Once the data is restored we need to reset sequences so that subsequent inserts to our database do not cause a collision

for t in $tables
do
  max_id=$(psql -Atq $db <<SQL
  SELECT MAX("ID") FROM "$t";
SQL
)
  psql -q $db cluster <<SQL
  ALTER SEQUENCE "${t}_ID_seq" RESTART WITH $(($max_id+1));
SQL
done

Again, much of this kind of work can be automatically translated by pg_chameleon. One advantage to scripting these steps one by one is that each error can be addressed individually without holding up the entire mechanism.

Adjusting Column Default Values

Some differences in the way application handle the data from a database can be handled by adjusting column defaults. The PostgreSQL timestamptz for example report milliseconds, whereas MySQL's date type only reports seconds. We can mimic this behavior when recording the current type using a column default like this:

DEFAULT date_trunc('second', now())

What if we're using an ORM? If all else fails apply a schema adjustment as a separate operation after create_all() . SQLAlchemy allows you to chain these functions these functions an them apply them by setting server_default .

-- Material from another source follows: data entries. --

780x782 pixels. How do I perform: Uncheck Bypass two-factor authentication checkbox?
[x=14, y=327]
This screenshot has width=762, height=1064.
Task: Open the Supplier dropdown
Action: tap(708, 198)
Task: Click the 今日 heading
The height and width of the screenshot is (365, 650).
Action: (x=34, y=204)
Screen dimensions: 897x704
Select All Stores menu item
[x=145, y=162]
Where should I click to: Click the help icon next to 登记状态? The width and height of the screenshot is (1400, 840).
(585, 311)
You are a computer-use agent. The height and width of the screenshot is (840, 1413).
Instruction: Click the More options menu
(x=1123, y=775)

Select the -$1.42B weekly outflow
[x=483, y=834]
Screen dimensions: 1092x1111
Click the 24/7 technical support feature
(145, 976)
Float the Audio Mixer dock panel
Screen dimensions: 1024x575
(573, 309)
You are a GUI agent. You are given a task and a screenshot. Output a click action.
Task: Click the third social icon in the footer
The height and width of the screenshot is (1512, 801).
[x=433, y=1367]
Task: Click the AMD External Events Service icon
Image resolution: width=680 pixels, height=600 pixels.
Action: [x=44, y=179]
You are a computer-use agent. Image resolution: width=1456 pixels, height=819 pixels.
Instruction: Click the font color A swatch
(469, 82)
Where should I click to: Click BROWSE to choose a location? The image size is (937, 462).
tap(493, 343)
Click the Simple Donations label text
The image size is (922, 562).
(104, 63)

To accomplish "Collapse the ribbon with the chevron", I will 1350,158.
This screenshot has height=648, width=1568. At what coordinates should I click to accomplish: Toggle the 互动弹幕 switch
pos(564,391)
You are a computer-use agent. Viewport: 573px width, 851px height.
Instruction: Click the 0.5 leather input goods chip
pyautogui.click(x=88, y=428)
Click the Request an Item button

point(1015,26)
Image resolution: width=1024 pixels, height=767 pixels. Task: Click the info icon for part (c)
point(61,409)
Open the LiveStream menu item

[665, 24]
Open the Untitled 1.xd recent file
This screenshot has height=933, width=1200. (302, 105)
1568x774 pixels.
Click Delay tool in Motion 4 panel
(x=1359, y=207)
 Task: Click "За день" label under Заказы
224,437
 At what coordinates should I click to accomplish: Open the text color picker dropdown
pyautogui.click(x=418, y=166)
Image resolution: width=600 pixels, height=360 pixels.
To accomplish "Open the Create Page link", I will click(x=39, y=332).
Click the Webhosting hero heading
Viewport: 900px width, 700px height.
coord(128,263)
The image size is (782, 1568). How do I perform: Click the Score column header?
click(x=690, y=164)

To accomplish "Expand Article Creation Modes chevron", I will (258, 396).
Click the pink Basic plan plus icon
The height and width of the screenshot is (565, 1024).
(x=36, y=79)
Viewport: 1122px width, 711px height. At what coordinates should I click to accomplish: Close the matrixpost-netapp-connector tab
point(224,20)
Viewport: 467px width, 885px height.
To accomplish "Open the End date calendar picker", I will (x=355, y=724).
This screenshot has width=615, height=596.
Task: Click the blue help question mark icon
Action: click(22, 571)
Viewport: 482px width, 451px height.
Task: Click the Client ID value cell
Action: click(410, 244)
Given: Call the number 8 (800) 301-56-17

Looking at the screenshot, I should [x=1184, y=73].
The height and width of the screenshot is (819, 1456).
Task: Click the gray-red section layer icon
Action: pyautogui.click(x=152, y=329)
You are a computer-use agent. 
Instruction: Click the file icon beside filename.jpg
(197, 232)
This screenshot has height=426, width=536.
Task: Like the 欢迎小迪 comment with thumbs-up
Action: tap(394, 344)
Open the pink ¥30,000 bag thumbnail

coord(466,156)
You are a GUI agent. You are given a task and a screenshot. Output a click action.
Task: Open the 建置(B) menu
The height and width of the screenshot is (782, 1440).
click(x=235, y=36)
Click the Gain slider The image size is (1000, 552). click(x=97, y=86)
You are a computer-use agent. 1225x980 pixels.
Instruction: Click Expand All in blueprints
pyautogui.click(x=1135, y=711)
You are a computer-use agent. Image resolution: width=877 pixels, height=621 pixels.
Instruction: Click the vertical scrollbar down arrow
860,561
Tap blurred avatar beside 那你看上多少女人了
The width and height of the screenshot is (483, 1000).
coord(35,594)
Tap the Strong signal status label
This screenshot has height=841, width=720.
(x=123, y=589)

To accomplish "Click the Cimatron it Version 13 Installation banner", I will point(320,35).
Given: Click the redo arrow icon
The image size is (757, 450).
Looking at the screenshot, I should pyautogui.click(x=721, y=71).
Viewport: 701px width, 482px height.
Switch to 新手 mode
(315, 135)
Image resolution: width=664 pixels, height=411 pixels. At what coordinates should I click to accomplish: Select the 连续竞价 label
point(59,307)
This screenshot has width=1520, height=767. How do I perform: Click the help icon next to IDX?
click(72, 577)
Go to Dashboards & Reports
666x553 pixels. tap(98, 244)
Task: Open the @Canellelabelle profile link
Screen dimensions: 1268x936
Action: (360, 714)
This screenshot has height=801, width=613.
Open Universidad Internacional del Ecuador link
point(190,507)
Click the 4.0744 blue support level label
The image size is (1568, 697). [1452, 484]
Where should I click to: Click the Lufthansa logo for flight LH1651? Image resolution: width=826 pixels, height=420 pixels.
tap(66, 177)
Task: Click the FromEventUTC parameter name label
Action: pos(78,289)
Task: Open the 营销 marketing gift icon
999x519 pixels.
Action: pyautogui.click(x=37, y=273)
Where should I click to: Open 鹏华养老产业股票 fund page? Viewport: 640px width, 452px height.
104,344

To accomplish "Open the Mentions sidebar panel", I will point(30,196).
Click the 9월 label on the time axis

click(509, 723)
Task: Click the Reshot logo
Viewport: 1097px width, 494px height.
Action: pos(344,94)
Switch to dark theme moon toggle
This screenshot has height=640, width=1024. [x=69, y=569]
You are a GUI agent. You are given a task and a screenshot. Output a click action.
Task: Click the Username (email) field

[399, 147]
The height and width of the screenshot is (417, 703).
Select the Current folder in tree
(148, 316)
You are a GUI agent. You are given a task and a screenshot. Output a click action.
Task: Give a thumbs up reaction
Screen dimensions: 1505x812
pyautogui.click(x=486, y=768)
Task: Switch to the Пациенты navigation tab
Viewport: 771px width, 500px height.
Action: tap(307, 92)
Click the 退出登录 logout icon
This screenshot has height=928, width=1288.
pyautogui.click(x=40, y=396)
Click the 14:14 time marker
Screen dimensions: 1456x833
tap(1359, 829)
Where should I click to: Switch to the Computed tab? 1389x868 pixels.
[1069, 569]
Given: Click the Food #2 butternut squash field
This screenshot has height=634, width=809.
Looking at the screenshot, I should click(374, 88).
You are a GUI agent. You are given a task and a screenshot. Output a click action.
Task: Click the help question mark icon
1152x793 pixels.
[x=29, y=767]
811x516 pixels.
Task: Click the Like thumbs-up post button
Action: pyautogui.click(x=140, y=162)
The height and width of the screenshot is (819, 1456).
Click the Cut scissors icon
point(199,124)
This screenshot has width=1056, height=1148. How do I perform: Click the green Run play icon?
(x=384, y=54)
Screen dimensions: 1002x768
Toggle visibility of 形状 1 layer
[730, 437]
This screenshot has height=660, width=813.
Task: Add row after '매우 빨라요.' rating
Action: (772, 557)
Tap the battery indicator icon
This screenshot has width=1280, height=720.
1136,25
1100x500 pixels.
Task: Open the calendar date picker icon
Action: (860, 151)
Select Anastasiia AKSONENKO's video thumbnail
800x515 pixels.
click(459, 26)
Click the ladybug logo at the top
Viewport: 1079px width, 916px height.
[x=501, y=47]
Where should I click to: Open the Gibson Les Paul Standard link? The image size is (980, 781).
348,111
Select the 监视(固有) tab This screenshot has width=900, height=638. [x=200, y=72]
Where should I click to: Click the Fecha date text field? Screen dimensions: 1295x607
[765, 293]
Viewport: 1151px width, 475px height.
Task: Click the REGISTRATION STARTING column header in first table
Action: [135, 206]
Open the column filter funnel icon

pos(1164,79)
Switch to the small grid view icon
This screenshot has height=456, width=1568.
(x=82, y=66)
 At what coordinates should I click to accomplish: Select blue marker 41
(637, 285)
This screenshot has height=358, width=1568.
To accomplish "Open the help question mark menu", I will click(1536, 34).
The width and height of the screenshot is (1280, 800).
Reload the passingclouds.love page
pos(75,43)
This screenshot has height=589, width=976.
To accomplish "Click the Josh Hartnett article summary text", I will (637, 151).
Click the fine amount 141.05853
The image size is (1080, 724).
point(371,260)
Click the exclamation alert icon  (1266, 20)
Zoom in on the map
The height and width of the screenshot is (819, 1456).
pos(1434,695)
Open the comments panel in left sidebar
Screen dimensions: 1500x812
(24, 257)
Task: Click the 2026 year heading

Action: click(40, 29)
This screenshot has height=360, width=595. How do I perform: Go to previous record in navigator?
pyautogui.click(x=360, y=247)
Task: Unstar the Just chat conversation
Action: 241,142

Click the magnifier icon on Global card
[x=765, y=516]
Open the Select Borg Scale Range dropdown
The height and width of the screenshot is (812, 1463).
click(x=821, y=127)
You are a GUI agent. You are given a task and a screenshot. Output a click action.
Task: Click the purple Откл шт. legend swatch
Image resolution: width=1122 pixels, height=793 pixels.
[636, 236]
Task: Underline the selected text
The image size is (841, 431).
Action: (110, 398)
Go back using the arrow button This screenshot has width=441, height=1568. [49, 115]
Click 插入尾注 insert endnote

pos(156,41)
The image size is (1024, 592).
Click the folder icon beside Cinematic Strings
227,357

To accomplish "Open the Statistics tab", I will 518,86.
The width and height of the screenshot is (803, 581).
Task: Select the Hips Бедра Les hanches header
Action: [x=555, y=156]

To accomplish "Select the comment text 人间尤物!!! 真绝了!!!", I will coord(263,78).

from sqlalchemy import literal_column, func

literal_second = literal_column("'second'")
db_now = func.date_trunc(literal_second, func.now())

class Ticket(Base):
    __tablename__ = 'ticket'
    id = Column(Integer(), primary_key=True)
    added = Column(DateTime(), server_default=db_now)

Access Over FDW

Another option for migrating data is to establish a link foreign data wrappers using the mysql_fdw extension.

CREATE SCHEMA mysql_fdw;

CREATE SERVER db1
    FOREIGN DATA WRAPPER mysql_fdw
    OPTIONS (host '172.16.0.10', port '3306');

CREATE USER MAPPING FOR localharvest
    SERVER db1
    OPTIONS (username 'readonly', password '********');

Now connect as an unpriviledged user and import all tables into a dedicated schema

IMPORT FOREIGN SCHEMA cluster FROM SERVER db1 INTO mysql_fdw;

List foreign tables in this schema using \dE mysql_fdw.*.